The Knowledge_Mining project came with “Keys and tokens” for direct authentication to access Twitter data

Enter key and tokens from Twitter academic research developer account

(Developer Portal-> Projects & Apps -> Effect of nonprofits on community subjective wellbeing -> Knowledge_Mining -> Keys and tokens)

twitter_token <- rtweet::create_token(
app="Knowledge_Mining",
consumer_key <- "KFo5Ua7O1xQDtArxRhYWyPQt9",
consumer_secret <- "O97SYv4LR05vXyvYH2ChXT2AGkFCPScfNvo3GEpz1T3teHe4Mj",
access_token_key <- "1502021687990128643-w8CtO5zFuGDcs2OtVU0Qs7ib9nfImQ",
access_secret <- "EPc28tX2CSSWkcqlBg5HbaAp709eX3HsuPRewogpZsu58")
tw <- search_tweets("taiwan", n=100, retryonratelimit = TRUE)

Plot by time

ts_plot(tw,"mins",cex=.25,alpha=1) +
  theme_bw() +
  theme(text = element_text(family="Palatino"),
        plot.title = element_text(hjust = 0.5),plot.subtitle = element_text(hjust = 0.5),plot.caption = element_text(hjust = 0.5)) +
  labs(title = "Frequency of keyword 'Taiwan' used in last 100,000 Twitter tweets",
       subtitle = "Twitter tweet counts aggregated per minute interval ",
       caption = "\nSource: Data collected from Twitter's REST API via rtweet",hjust = 0.5)

Preprocess text data

twtxt = tw$text
textDF <- tibble(txt = tw$text)
tidytwt= textDF %>% 
  unnest_tokens(word, txt)
tidytwt <- tidytwt %>%  anti_join(stop_words) # Removing stopwords
## Joining, by = "word"
tidytwt %>%
  count(word, sort = TRUE) %>%
  filter(n > 10) %>%
  mutate(word = reorder(word, n)) %>%
  ggplot(aes(word, n)) +
  geom_col() +
  xlab("Keyword") + ylab("Count") +
  coord_flip() + theme_bw()

tidytwt <- tidytwt %>%
  mutate(linenumber = row_number()) # create linenumber

Joining bing lexicon using on average tweet of 12 words.

sentiment_tw <- tidytwt %>%          
  inner_join(get_sentiments("bing")) %>%
  count(index = linenumber %/% 12, sentiment) %>%
  spread(sentiment, n, fill = 0) %>%
  mutate(sentiment = positive - negative)
## Joining, by = "word"
ggplot(sentiment_tw, aes(index, sentiment)) +
  geom_col(show.legend = FALSE)+theme_bw()

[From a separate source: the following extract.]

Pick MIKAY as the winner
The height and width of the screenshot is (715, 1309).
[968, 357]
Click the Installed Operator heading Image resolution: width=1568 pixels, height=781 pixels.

sentiment_tw$posneg=ifelse(sentiment_tw$sentiment>0,1,ifelse(sentiment_tw$sentiment<0,-1,0))

Use Plotly library to plot density chart

ggplot(sentiment_tw, aes(sentiment, fill = posneg)) + 
  geom_density(alpha = 0.5, position = "stack") + 
  ggtitle("stacked sentiment density chart")+theme_bw()

bing_word_counts <- tidytwt %>%
  inner_join(get_sentiments("bing")) %>%
  count(word, sentiment, sort = TRUE) %>%
  ungroup()
## Joining, by = "word"
bing_word_counts %>%
  group_by(sentiment) %>%
  top_n(10) %>%
  ungroup() %>%
  mutate(word = reorder(word, n)) %>%
  ggplot(aes(word, n, fill = sentiment)) +
  geom_col(show.legend = FALSE) +
  facet_wrap(~sentiment, scales = "free_y") +
  labs(y = "Sentiments toward Taiwan, March 9, 2022",
       x = NULL) +
  coord_flip() + theme_bw()+ theme(strip.text.x = element_text(family="Palatino"), 
                                   axis.title.x=element_text(face="bold", size=15,family="Palatino"),
                                   axis.title.y=element_text(family="Palatino"), 
                                   axis.text.x = element_text(family="Palatino"), 
                                   axis.text.y = element_text(family="Palatino"))
## Selecting by n